**EXERCISE BRIEF**
The entries below contain a line with "Self diagnosis, diagnostic test (42, 1828)" and a line with "SonnenMoor (322, 314)". Quote exactly those two lines and all lines between them.

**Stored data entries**

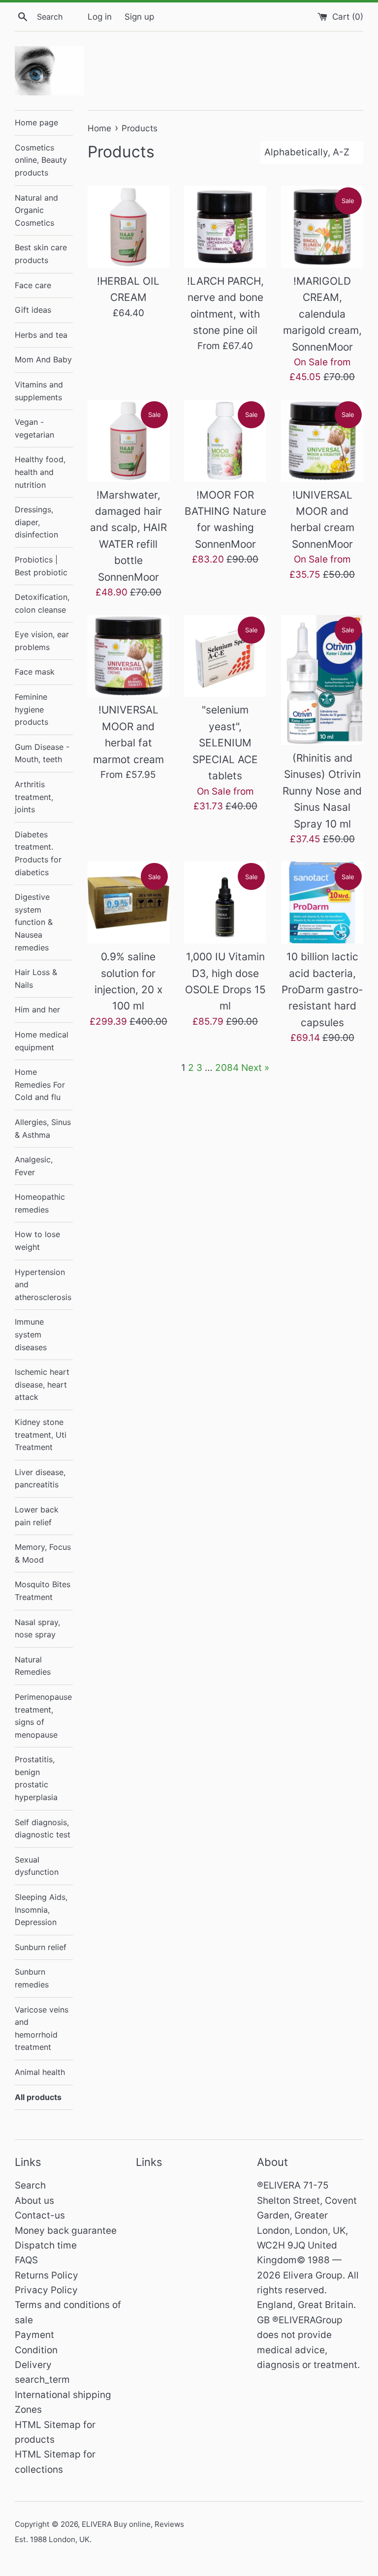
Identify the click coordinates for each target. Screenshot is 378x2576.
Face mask (35, 672)
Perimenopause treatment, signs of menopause (43, 1716)
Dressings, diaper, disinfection (36, 521)
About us (34, 2200)
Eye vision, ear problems (42, 640)
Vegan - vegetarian (34, 428)
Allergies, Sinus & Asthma (43, 1128)
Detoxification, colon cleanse (42, 603)
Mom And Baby (43, 359)
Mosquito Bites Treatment (42, 1590)
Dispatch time (46, 2245)
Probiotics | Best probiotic (41, 566)
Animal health (40, 2072)
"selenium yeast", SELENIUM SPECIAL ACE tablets (225, 743)
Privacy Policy (46, 2290)
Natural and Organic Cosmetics (36, 210)
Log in (100, 16)
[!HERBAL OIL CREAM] (129, 227)
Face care (33, 285)
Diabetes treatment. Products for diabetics (38, 853)
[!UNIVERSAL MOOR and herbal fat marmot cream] (129, 656)
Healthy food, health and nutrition (40, 471)
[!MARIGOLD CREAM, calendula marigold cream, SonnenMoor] (322, 227)
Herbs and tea (41, 335)
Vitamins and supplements (39, 391)
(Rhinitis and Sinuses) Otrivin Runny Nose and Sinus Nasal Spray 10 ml (322, 791)
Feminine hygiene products (31, 709)
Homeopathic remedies (40, 1203)
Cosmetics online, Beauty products (41, 160)
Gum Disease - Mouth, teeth (42, 753)
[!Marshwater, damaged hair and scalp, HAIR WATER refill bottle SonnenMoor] (129, 441)
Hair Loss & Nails (36, 978)
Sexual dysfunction (37, 1866)
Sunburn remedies (32, 1978)
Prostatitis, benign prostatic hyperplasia (36, 1778)
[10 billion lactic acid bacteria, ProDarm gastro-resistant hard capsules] (322, 902)
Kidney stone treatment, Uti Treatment (40, 1434)
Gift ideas (33, 310)
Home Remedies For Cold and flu (40, 1084)
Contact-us (40, 2215)
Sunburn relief (40, 1947)
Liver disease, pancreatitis (40, 1478)
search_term (42, 2379)
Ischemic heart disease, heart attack (42, 1384)
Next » (255, 1067)
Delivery (33, 2364)
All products (38, 2097)
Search (30, 2185)
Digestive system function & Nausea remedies (34, 922)
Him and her (37, 1009)
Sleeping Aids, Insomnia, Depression (41, 1909)
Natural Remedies (33, 1666)
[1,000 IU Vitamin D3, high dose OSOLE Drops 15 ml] (225, 902)
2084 (227, 1067)
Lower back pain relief (37, 1516)
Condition (36, 2350)
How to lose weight (37, 1240)
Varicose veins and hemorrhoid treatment (41, 2028)
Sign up (139, 16)
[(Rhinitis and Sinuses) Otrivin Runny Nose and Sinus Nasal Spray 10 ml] (322, 680)
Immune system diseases (31, 1334)
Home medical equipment (41, 1041)
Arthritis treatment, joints (34, 796)
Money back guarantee (66, 2230)
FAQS (26, 2260)
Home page (36, 122)
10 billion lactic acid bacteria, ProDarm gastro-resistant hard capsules (322, 989)
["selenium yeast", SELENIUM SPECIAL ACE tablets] (225, 656)
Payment (34, 2334)
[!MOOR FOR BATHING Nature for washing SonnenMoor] (225, 441)
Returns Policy (46, 2275)
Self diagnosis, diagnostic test (42, 1828)
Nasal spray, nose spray (37, 1628)
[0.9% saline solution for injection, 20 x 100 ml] (129, 902)
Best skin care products (41, 253)
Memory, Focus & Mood (43, 1553)
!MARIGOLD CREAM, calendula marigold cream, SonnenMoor (322, 314)
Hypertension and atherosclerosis (43, 1284)
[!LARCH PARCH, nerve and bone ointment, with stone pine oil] (225, 227)
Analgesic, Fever (34, 1166)
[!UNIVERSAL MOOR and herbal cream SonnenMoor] (322, 441)
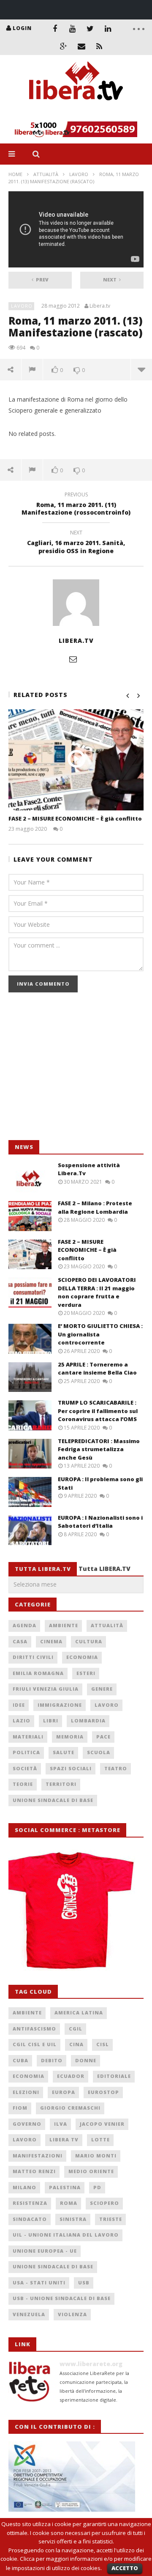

**RESULT OF THIS TASK**
Self diagnosis, diagnostic test (42, 1828)
Nasal spray, nose spray (37, 1628)
[0.9% saline solution for injection, 20 x 100 ml] (129, 902)
Best skin care products (41, 253)
Memory, Focus & Mood (43, 1553)
!MARIGOLD CREAM, calendula marigold cream, SonnenMoor (322, 314)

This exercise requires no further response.